Coronary artery disease extent, severity, and plaque type
Both current and past smokers had higher SIS and greater prevalence of all plaque types, compared with never smokers (Table 5). Past smokers more commonly had non-obstructive CAD, and current smokers had a greater prevalence of obstructive CAD, compared with never smokers.

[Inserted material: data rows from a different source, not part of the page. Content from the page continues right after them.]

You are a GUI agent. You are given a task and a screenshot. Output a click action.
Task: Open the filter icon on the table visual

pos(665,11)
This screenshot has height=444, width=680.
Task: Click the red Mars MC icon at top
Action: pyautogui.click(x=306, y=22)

Current smokers had a higher prevalence of PCP compared with past and never smokers.
Table 5.
Never (n = 1000) | Past (n = 1000) | Current (n = 1000) | P-value | |
---|---|---|---|---|
Vessel disease (%) | ||||
Normal | 472 (47.2) | 397 (39.7)‡ | 387 (38.7)† | <0.001 |
Non-obstructive disease | 338 (33.8) | 389 (38.9)‡ | 341 (34.1)** | 0.03 |
Obstructive disease | 190 (19.0) | 214 (21.4) | 272 (27.2)†,** | <0.001 |
1-vessel | 101 (10.1) | 132 (13.2)‡ | 155 (15.5)† | 0.001 |
2-vessel | 50 (5.0) | 51 (5.1) | 63 (6.3) | 0.36 |
3-vessel | 39 (3.9) | 31 (3.1) | 54 (5.4)** | 0.03 |
SIS (mean ± SD) | 2.0 ± 2.8 | 2.5 ± 3.1† | 2.6 ± 3.1† | <0.0001 |
SIS 1–5 | 398 (39.8) | 425 (42.5) | 425 (42.5) | 0.37 |
SIS >5 | 130 (13.0) | 178 (17.8)‡ | 188 (18.8)† | 0.001 |
Prevalence of any plaque type (%) | ||||
NCP | 176 (17.6) | 233 (23.3)‡ | 231 (23.1)‡ | 0.002 |
PCP | 195 (19.5) | 274 (27.4)† | 335 (33.5)†,** | <0.001 |
CP | 193 (19.3) | 250 (25.0)‡ | 258 (25.8)‡ | 0.001 |
SIS, segment involvement score; NCP, non-calcified plaque; PCP, partially calcified plaque; CP, calcified plaque.
†P < 0.001 and ‡P < 0.05 for the comparison with never smoking group.
*P < 0.001 and **P < 0.05 for the comparison with past smoking group.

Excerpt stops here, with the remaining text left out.